» Saved entries
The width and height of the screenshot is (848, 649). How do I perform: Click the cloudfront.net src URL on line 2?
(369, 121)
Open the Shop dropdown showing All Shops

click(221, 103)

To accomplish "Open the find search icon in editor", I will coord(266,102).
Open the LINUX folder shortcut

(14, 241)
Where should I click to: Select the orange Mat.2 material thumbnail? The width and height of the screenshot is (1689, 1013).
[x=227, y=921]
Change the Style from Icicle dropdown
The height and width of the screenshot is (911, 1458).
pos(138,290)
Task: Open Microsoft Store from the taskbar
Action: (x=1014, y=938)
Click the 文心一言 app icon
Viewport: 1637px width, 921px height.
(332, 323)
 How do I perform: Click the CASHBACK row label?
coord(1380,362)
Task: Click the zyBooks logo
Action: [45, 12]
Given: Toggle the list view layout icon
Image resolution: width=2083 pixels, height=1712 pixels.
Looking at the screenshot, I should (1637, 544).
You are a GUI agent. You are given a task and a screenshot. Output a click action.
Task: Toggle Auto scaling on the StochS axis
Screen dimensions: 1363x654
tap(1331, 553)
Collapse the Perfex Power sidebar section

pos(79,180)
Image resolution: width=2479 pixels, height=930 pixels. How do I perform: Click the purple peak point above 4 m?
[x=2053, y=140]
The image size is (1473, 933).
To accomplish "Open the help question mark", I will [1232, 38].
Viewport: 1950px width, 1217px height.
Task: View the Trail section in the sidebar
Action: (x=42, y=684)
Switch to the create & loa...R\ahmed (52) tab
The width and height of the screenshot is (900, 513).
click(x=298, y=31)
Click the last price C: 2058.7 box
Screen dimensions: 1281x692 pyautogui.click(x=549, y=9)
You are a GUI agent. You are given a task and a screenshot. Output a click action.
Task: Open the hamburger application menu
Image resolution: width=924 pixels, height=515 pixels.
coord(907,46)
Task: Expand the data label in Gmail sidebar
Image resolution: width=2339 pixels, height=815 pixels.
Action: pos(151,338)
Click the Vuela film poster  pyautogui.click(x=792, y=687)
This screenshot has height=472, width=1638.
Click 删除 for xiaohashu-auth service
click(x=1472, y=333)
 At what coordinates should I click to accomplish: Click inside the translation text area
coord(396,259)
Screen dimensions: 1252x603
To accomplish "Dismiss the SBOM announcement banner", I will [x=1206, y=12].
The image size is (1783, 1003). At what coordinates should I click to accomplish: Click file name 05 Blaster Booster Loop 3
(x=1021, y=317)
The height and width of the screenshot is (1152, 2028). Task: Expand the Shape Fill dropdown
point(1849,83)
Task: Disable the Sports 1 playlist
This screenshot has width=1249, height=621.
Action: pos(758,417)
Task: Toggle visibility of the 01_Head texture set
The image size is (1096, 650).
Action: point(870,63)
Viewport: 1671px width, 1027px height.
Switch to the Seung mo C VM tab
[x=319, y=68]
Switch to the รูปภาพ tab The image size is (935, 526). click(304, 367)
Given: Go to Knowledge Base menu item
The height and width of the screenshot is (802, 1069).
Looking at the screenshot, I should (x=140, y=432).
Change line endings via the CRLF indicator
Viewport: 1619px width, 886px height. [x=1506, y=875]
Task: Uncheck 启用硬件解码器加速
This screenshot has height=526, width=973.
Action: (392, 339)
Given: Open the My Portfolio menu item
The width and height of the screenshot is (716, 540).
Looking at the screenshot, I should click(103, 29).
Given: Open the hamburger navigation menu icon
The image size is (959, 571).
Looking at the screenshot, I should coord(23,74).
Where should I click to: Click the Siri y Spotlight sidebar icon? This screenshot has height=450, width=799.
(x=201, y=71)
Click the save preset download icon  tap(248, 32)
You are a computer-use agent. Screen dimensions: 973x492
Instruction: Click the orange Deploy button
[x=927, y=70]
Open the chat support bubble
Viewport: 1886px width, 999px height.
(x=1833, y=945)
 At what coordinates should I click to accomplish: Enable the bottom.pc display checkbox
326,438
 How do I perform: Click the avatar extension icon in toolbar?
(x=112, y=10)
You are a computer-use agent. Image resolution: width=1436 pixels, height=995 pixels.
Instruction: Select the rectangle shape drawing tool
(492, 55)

» Brief
Look through the entries for the string "item". Every line that has it belongs in the answer.

» Answer box
Given: Go to Knowledge Base menu item
Given: Open the My Portfolio menu item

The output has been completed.